A good-looking game, and this and Daggerheart are taking people away from 5E, along with the usual suspects: DCC, OSE, First Edition, Shadowdark, and a few other hot games out there.

Thursday, October 16, 2025

D&D 3.5E: Hail to the King

I am not signing up for an "online 5E character creation tool" ever again. D&D 5E has proved to be a trail of tears and a source of subscription service scams. The rules never needed to be this complicated, and every time I put faith in a version of 5E, here comes the website to "make it all easy."

5E is painful because the entire system is designed to force you into an online support model, free or not, creating dependency. Digital book sales. For-sale character options. Digital goods. I love A5E, but if I had to choose between this and D&D 3.5E, the OG game of the 2000s would win. D&D 5E is so hard to support. 2024 D&D, ToV, or A5E - they all need a company's website to help them be playable.

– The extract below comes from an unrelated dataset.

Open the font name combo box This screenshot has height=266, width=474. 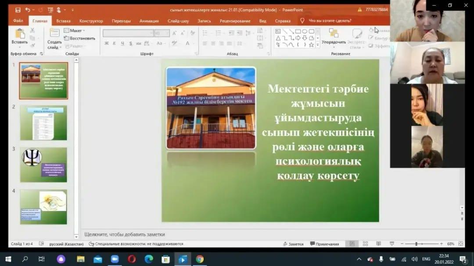point(128,33)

D&D 3.5E is from an era before "software as a service" was a thing, and it is mostly immune to the concept. Since the game is still complex enough to warrant using a software tool, we have a good option for this.

I have D&D 3.5E, and it says D&D on the cover, so I can say, "I am playing D&D." The art doesn't suck, and the fantasy races are toned down and not so silly. The books are cool and edgy. They are frozen in time, so I don't need to worry about someone coming along and messing up a setting, adventure, class, or rules. The game is all about tactical combat, so I don't need a special "fantasy tactical combat RPG." I don't need a storytelling game because that is what you do with this.

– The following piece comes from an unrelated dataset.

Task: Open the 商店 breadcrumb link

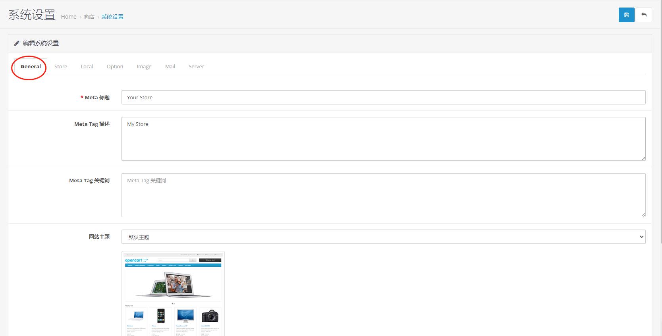Action: click(89, 17)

The DMG in this version is one of the best they ever wrote. And it does not have the "Pathfinder" feeling. I loved Pathfinder 1e, but the game was too focused on Golarion for me, and it stopped being neutral regarding the setting. Pathfinder 1e got too focused on "it's stuff," and the game felt more like Golarion: the RPG. Straight, on-the-metal, clean 3.5E does the job.

Is the system broken? Well, 5E is, too. So that is a silly question. At least characters can die in this edition. The complexity and time taken for a turn are the same, as 5E at high level is marginally better than 3.5E. It is not that much of a difference with a skilled group that knows what they are doing.

If I want a digital character sheet, I have Hero Lab. One purchase and done: no subscription fees, local storage, the ability to create custom data, and I have it all. And this gives me all the "complicated character builds" I will ever want or need. It is fun to "mix and match pieces" and "play with the stuff" in these tools, and there is that nerdy side of me that still likes this part of the hobby. If I still want to have the "Wizards D&D experience" without the monthly subscription fees, I have Hero Lab and 3.5E.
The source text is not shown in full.